• **YOUR OBJECTIVE**
From the data below, return each line in which the string "Select" is found.
▼▼▼
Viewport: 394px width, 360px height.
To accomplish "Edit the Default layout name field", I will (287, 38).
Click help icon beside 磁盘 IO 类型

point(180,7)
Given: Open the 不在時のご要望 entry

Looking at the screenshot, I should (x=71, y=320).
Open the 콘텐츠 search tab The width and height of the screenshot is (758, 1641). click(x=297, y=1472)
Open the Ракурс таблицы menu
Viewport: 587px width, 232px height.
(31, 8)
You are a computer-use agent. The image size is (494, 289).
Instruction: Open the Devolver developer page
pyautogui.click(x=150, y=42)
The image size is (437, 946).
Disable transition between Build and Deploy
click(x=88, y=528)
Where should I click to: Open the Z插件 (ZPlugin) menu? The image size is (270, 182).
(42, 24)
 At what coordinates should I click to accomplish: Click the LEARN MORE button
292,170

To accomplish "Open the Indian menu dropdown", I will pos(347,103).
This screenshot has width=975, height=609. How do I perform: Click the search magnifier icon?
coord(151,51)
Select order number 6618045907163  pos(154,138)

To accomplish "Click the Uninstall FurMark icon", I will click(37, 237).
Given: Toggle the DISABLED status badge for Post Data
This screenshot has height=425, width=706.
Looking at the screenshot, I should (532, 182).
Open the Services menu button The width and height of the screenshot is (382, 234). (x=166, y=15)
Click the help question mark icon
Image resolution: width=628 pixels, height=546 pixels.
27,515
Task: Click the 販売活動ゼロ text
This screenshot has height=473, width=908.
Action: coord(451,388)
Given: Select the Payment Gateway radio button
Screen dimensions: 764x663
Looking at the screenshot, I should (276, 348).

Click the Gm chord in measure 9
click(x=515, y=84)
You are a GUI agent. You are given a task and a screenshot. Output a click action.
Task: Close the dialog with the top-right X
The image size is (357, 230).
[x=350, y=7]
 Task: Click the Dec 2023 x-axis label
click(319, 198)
▲▲▲
• **TASK OUTPUT**
Select order number 6618045907163  pos(154,138)
Given: Select the Payment Gateway radio button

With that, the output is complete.